━━━━━ Information given
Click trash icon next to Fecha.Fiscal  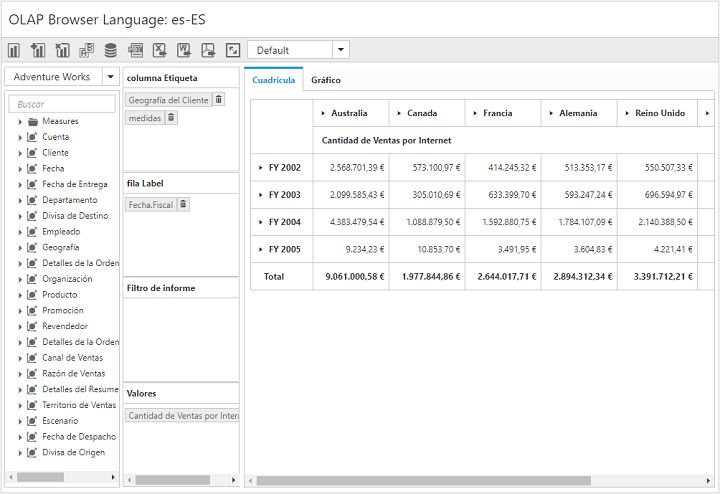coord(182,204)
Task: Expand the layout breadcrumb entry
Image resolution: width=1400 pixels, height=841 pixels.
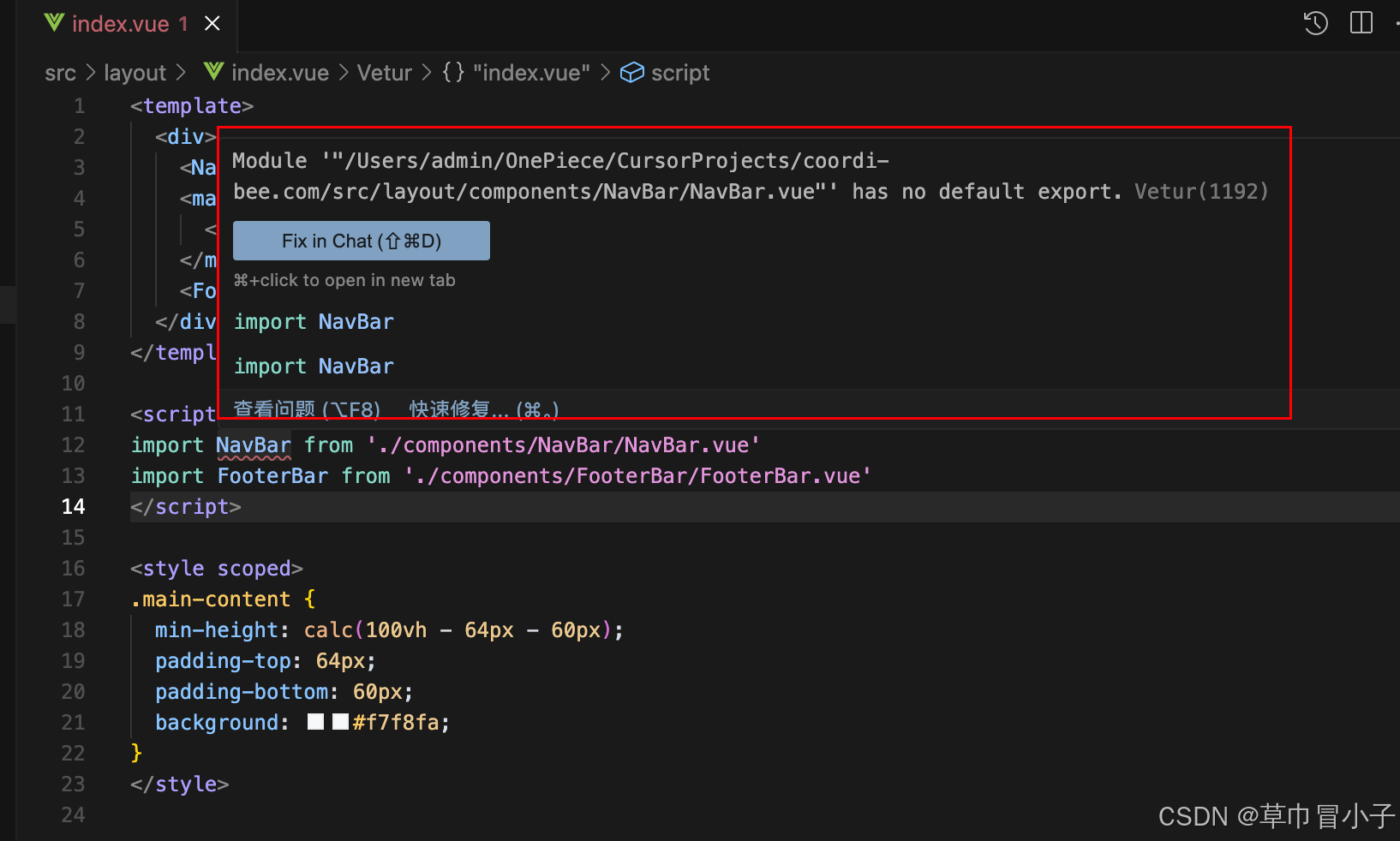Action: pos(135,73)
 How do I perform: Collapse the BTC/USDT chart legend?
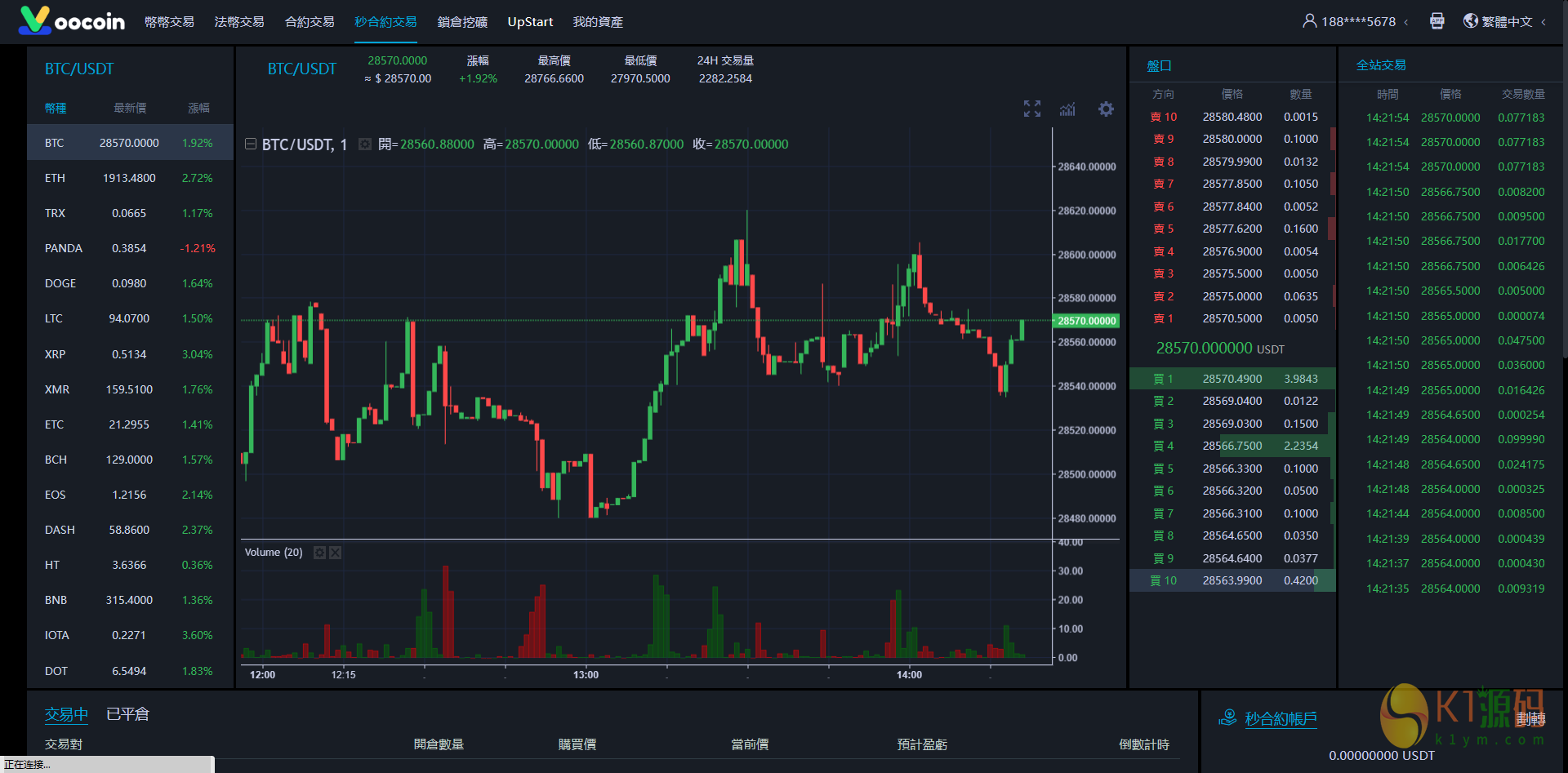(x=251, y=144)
━━━━━━━━━━
▶ Task goal:
Copy every line of the material from the line with "Task: Expand the layout breadcrumb entry" to the end, and scale each coordinate in the answers by 0.4, rounding to whole numbers with halves going up. Change no other numbers, and leave the pictures out.

▶ Output of the task:
Task: Expand the layout breadcrumb entry
Image resolution: width=1400 pixels, height=841 pixels.
Action: pos(54,29)
 How do I perform: Collapse the BTC/USDT chart legend?
(x=100, y=58)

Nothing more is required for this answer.